These experiments demonstrated that the murine endothelioma cells (sEND) were one of the lowest expressing cell lines with even lower levels of luciferase expression than 3T3 fibroblasts. This was especially surprising in that 3T3 fibroblasts do not express KDR/flk-1 in contrast to sEND (Figure 4). Primary murine brain endothelial cells (PMBE) were the highest expressing cells and showed levels more than 10-fold higher than sEND cells. Other primary endothelial cell lines including bovine adrenal capillary endothelial cells (BACE) and bovine lymphatic endothelial cells (A9125) expressed lower levels compared with PMBE cells but still about three-fold more than sEND cells.

Figure 4

RT-PCR for KDR/flk-1. KDR/flk-1 mRNA could be detected in sEND cells (360 bp PCR product), but not in 3T3 fibroblasts.

The hypoxic enhancer transferred hypoxia inducibility to the E-selectin promoter, but the promoter lost endothelial cell specificity

Constructs containing the E-selectin promoter in combination with the hypoxic enhancer (HRE-SEL) or the E-selectin promoter alone (SEL) driving the firefly luciferase as reporter gene were constructed (Figure 2).

The E-selectin promoter conferred endothelial cell specificity and was inducible by TNF-alpha (10 ng/ml, 16 h) about 2.8-fold (Figure 5). In comparison to the E-selectin protein, which is upregulated 2–4 h after treatment with cytokines and diminishes after 8 h,17 the E-selectin promoter fragment in retroviral vector constructs was inducible after 4 h, reaching even higher levels after 16 h (data not shown). In fibroblasts, the promoter showed greater inducibility, but lower expression levels than in sEND (about four- to 10-fold lower). The HREs were functional in combination with the E-selectin promoter and increased expression levels under hypoxia three-fold, in combination with TNF 5.8-fold. Surprisingly, the HRE-E-selectin construct was even more inducible in fibroblasts (nearly 26-fold) after exposure to hypoxia and TNF-α compared with normoxia, resulting in higher luciferase expression in fibroblasts than in endothelial cells (Figure 5).

Figure 5

Effect of a hypoxic enhancer on E-selectin promoter activity after retroviral delivery. Luciferase expression was measured in cells stably transfected with the retroviruses SEL and HRE-SEL. Cells were exposed to hypoxia (0.1% O2) and TNF-α (10 ng/ml) for 16 h. Values shown are the mean of six independent experiments. The differences between each culture condition are significant (P < 0.05). Differences between sEND cells and 3T3 are only significant in the case of the SEL, but not of the HRE-2-SEL infected cells. The absolute luciferase expression levels in sEND cells infected with SEL or HRE-2-SEL under normoxic conditions without TNF-α treatment are the same and normalised to a value of 1.

------------------------------------------------------------

▸ TASK SET
1. Answer these questions from the E-selectin promoter text:
(a) Which cells showed the highest expression?
(b) What size of PCR product showed KDR/flk-1 mRNA in sEND cells?
(c) How many-fold inducible was the HRE-E-selectin construct in fibroblasts after hypoxia and TNF-α, compared with normoxia?
2. Resume the E-selectin promoter text, starting after its final sentence.
The material has no connection to the E-selectin promoter text.

▸ DATA
------------------------------------------------------------

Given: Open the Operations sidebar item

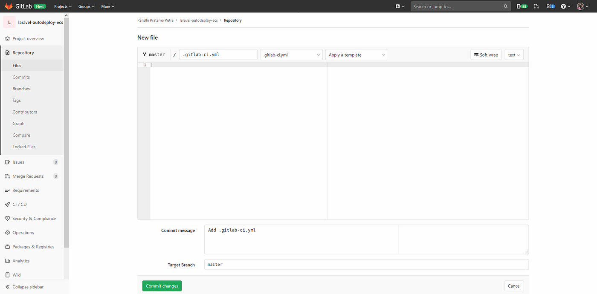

------------------------------------------------------------

▸ ANSWER SET
1.
(a) Primary murine brain endothelial cells (PMBE).
(b) 360 bp.
(c) Nearly 26-fold.

2.
The NF-κB binding sites conferred cytokine inducibility to the KDR promoter and functioned additively with the hypoxic enhancer

The tandem NF-κB binding site of the murine VCAM promoter was used as a cytokine-inducible enhancer and inserted 5′ of the KDR promoter in a retroviral construct (NFκB-SKL, Figure 2). The expression levels in stably transfected sEND cells increased about 40% (P < 0.05) after treatment with TNF-α (10 ng/ml, 16 h) (Figure 6) whereas using the KDR promoter alone no substantial changes occurred (P > 0.1). In 3T3 fibroblasts the NFκB-binding site was also functional and the overall expression levels about 80% of the expression in sEND cells (data not shown).

Figure 6

Effect of a cytokine-inducible enhancer on KDR promoter activity after retroviral delivery. The fold enhancement was calculated by dividing the expression levels after stimulation by baseline levels of expression. sEND cells were infected with NFkB-SKL retrovirus. The fold enhancement after stimulation with TNF-α (10 ng/ml, 16 h) is significant (*P < 0.05), whereas the slight increase in sEND cells infected with SKL is not. (The mean of five independent experiments is shown.) PMBE cells were infected with the HRE-NFkB-SKL retrovirus and stimulated with TNF-α (10 ng/ml) or/and hypoxia (0.1% O2) for 6 h and 16 h. The values show the mean of five independent experiments. (# has been measured only twice; the mean is shown.)

Two HREs and two NFκB tandem binding sites were combined with the KDR promoter in a retroviral construct (HRE-NFκB-SKL). Primary murine endothelial cells were infected and a stable cell line was generated. Luciferase expression in these cells could be induced with TNF-α and hypoxia. When both stimuli came together the increase of gene expression was additive (2.3-fold higher expression levels after 6 h and 2.7-fold higher after 16 h, Figure 6). This represented the highest enhancement of gene expression by the KDR promoter following retroviral delivery achieved in our experiments.


A vector that can target gene expression specifically to endothelial cells has numerous clinical applications ranging from therapies for arteriosclerosis to cancer. To explore this possibility, we previously examined endothelial cell specific promoters following retroviral delivery.1 Specificity was retained but expression from these promoters was low. We have now extended these studies to examine the potential for heterologous enhancer elements to boost transcription, while retaining endothelial specificity of expression.

The first approach utilised the HRE of the murine phosphoglycerate kinase-1 gene as a hypoxic enhancer inserted on to the endothelial cell specific promoters KDR and E-selectin. Tumours characteristically contain regions of hypoxia in which the enhancer will be active. The KDR promoter contains no HREs and expression of KDR itself is not regulated by hypoxia.18 Incorporation of two HREs next to the truncated KDR promoter minimally increased expression under normoxia but substantially increased expression under 0.1% oxygen following transient transfection in vitro (Figure 1). Endothelial specificity of expression was retained under hypoxia.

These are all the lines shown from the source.